AI-infused digital assistants from Microsoft and Google can already summarize meetings, compose emails, build websites, design ad campaigns and more, giving us a glimpse of what AGI will be capable of in the future.

“We spend too much time consumed by drudgery,” said Jared Spataro, Microsoft’s corporate vice president.

With artificial intelligence, Spataro wants to “rediscover the soul of work,” he said during a Microsoft presentation on Thursday.

Artificial intelligence can also cut costs, some suggest.

British landscape architect Joe Perkins tweeted that he used GPT-4 for a coding project, which a “very good” developer had told him would cost £5,000 ($6,000) and take two weeks.

“GPT-4 delivered the same in 3 hours, for $0.11,” he tweeted. “Really mind blowing.”

But that raises the question of the threat to human jobs, with entrepreneur Chen acknowledging that technology could one day build a startup like his, or even a better version.

“How am I going to make a living and not be homeless?” she asked herself, adding that she expected solutions to emerge.

– Existential issues –

Ubiquitous artificial intelligence also questions creative authenticity, as songs, images, art, and more are produced by software rather than people.

Will humans avoid education and instead trust software to do the thinking for them?

And who can be trusted to make the AI ​​fair, accurate, and adaptable to different countries and cultures?

AGI “probably comes to us faster than we can process,” says Sharon Zhou, co-founder of a generative artificial intelligence company.

The technology poses an existential question for humanity, he told AFP.

“If there is going to be something more powerful than us and smarter than us, what does that mean for us?” Zhou asked.

“And we harness him? Or does he harness us?”

OpenAI says it plans to build AGI gradually with the goal of benefiting all of humanity, but has admitted that the software has security flaws.

Security is a “process,” OpenAI chief scientist Ilya Sutskever said in an interview with MIT Technology Review, adding that it would be “very desirable” for companies to “propose some sort of process that allows for slower model releases.” with these completely unprecedented capabilities.”

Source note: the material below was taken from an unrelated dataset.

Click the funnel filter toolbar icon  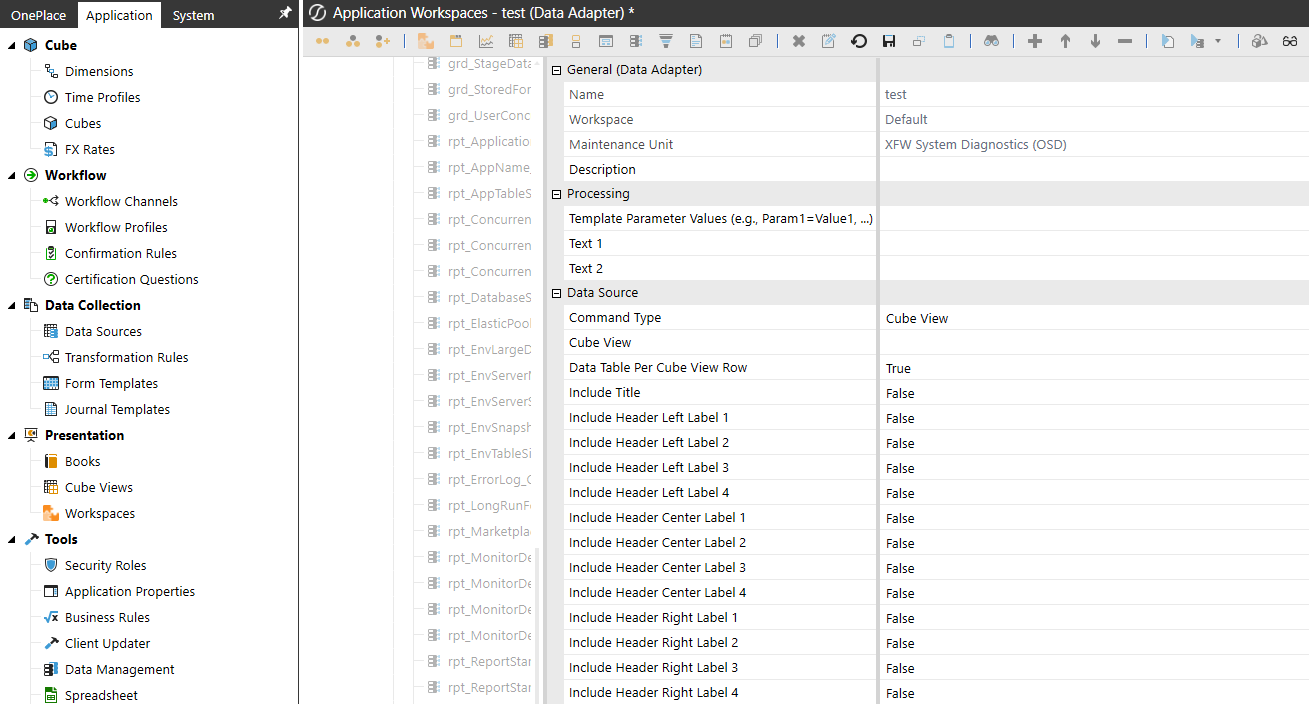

But for now, Zhou says, slowing down just isn’t in the spirit.

“Power is concentrated around those who can build these things. And they make the decisions around this, and they tend to move fast,” she says.

The international order itself could be at stake, he suggests.

“The pressure between the US and China has been immense,” Zhou says, adding that the AI ​​race invokes the Cold War era.

“There’s definitely a risk with AGI that if one country realizes that faster, will they dominate?” she asks.

“And so I think the fear is, don’t stop because we can’t lose.”